Print word for word the lines of the material below, from the line containing "Click the SM_63d347f0ba2c4d468 entry" through the end of the material. Omit the pictures.

--- GIVEN RECORDS ---

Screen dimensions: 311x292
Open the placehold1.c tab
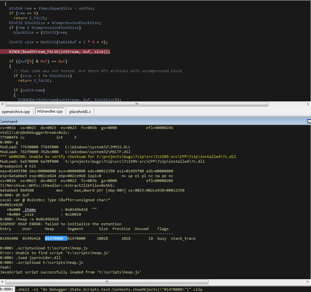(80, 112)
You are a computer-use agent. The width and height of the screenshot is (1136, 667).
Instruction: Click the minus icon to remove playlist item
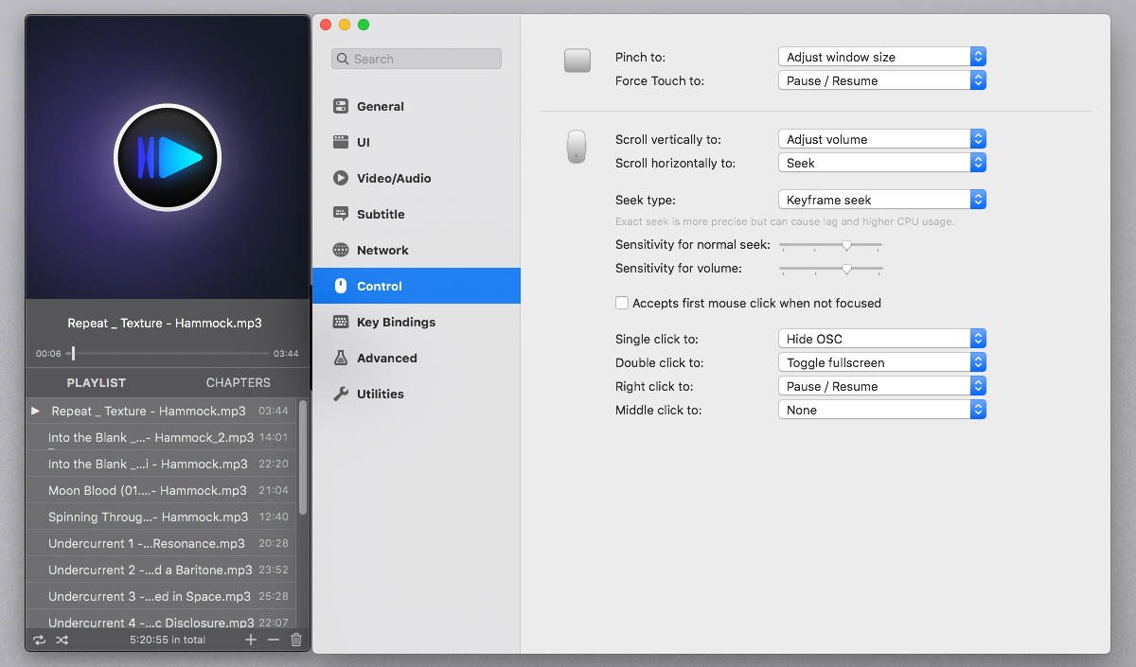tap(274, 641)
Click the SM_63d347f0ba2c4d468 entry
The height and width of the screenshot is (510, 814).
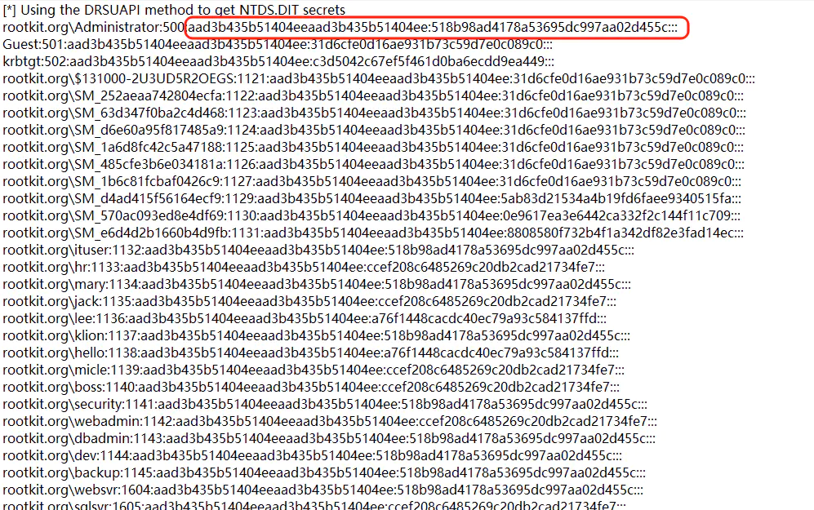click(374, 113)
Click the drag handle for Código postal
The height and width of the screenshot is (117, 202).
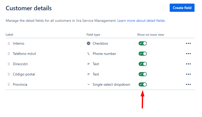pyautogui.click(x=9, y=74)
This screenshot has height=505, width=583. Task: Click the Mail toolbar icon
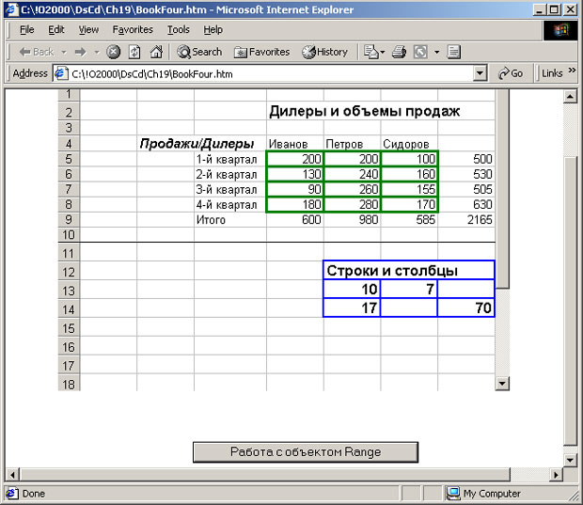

---

WRITTEN ANSWER —
Click the SM_63d347f0ba2c4d468 entry
The height and width of the screenshot is (510, 814).
click(374, 113)
Click the drag handle for Código postal
The height and width of the screenshot is (117, 202).
pyautogui.click(x=9, y=74)
This screenshot has height=505, width=583. Task: Click the Mail toolbar icon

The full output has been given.